Revamped Sewer Rates Fill the Bill
Talk about never being satisfied. A year after Los Angeles revamped sewer rates to reduce the bills of many San Fernando Valley homeowners, the divisive issue has landed again in front of the City Council because some residents complain that their bills are still too high. Although The Times endorsed previous efforts to rationalize city sewer charges, the current complaints sound more like whining than true injustice.
Prior to last year’s changes, residents with large yards or pools got penalized because sewer charges were calculated on how much water was used--not how much actually went into the sewer. So residents who used most of their water to keep their grass green got charged for a service they never used. In hot summer months, that added up to a lot of money down the drain. That was unfair.

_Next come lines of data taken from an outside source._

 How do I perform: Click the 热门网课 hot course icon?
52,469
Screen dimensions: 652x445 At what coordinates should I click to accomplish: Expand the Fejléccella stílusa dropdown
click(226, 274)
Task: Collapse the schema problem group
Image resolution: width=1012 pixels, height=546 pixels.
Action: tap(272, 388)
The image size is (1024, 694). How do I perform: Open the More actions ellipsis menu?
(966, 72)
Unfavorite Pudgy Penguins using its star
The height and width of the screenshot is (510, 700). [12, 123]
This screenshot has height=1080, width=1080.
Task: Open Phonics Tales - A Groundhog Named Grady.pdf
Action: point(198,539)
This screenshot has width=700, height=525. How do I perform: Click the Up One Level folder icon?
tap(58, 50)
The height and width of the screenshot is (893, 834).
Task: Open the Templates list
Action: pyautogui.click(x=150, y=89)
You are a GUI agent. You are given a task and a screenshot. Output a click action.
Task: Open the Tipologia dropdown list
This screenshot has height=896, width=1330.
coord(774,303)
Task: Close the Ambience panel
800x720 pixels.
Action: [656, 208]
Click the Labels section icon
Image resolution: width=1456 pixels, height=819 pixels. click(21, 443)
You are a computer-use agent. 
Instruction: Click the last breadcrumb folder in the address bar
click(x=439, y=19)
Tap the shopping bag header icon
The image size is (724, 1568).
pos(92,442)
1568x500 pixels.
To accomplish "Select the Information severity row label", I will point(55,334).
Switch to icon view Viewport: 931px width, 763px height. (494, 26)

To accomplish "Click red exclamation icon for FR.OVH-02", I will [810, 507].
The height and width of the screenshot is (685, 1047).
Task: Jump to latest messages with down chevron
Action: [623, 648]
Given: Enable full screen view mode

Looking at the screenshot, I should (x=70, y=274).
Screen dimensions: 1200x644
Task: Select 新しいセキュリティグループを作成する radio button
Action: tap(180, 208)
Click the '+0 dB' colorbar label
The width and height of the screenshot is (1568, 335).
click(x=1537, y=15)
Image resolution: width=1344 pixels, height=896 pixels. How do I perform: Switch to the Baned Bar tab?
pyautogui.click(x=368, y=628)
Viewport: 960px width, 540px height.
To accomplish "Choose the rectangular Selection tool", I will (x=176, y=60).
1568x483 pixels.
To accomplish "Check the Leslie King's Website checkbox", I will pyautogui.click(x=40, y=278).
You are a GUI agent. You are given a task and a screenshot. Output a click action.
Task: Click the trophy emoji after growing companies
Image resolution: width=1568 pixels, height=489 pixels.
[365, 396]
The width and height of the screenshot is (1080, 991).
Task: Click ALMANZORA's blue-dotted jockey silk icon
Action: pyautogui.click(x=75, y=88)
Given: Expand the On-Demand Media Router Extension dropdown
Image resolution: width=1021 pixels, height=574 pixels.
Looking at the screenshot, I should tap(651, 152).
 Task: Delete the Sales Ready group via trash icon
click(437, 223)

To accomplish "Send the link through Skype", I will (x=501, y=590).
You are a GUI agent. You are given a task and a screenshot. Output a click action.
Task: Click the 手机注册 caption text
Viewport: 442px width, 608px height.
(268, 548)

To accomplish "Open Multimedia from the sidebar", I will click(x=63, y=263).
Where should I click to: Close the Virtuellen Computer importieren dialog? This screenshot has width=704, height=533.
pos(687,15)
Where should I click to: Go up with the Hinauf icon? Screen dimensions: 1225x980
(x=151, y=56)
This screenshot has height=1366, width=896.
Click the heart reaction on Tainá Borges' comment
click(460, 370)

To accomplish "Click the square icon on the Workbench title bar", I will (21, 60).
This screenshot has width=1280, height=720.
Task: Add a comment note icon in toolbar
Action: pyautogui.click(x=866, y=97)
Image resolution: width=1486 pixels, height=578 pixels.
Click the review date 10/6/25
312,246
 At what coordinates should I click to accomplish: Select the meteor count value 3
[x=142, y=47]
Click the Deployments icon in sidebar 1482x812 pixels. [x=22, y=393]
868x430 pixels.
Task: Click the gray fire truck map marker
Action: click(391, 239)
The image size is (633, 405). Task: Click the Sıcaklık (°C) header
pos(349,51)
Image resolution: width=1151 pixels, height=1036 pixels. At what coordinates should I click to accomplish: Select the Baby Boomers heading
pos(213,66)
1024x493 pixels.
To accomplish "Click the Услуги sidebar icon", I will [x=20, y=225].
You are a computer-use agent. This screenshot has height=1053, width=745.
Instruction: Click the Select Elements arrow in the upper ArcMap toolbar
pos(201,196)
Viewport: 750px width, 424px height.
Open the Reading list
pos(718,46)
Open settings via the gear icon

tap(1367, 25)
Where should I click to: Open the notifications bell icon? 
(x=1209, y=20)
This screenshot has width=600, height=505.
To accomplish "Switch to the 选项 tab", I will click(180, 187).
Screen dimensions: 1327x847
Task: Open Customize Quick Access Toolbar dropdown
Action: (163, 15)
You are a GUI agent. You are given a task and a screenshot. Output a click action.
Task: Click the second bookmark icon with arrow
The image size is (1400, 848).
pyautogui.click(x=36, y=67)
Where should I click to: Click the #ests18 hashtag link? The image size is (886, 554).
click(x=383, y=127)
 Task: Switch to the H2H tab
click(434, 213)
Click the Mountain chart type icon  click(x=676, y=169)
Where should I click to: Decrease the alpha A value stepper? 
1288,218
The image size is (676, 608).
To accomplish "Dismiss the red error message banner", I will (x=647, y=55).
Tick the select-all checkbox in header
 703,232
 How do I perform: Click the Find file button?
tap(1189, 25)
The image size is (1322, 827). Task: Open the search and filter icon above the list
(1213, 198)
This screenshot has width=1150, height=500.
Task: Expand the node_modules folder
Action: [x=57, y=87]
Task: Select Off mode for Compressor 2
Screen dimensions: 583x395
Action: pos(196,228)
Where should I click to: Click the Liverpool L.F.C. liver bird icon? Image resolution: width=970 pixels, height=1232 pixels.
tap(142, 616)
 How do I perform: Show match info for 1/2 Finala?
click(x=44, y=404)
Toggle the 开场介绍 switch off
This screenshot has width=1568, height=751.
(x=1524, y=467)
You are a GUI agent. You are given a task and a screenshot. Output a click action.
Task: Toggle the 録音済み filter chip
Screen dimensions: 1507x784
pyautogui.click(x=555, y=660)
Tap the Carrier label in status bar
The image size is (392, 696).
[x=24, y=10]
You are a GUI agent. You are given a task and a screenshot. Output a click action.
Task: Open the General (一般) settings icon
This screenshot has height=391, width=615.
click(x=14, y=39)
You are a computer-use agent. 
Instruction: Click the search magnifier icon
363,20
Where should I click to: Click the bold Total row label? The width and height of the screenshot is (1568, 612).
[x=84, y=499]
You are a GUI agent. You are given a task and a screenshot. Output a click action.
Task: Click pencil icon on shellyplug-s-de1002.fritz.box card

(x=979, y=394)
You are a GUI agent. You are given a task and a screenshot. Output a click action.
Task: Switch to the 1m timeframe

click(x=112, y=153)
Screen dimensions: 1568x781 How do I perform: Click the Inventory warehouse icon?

Ideally, residents would be charged only for the water they actually send into the sewer through the washing machine or dishwasher or toilet. But putting meters on every house was too expensive. So the current rates are calculated based on how much water a homeowner uses during the winter, when consumption traditionally dips and when much of the water used goes into the sewer rather than percolating into the ground. Winter consumption is then used as a baseline to figure sewer charges. It’s not a perfect system, but it’s fair.
That’s why the council ought to resist the urge to tinker with it--at least for now.
Although true that some residents are paying as much or more than they used to, they ought to look at their water-use habits. If they leave their sprinklers on all winter as if it were summer, then yes, their sewer bills are going to be high.
In an ideal world, they would be charged only for each gallon they sent down the sewer. Of course, that ideal world would also require a million or so different sewer rate calculations--one to match the habits of every household in the city.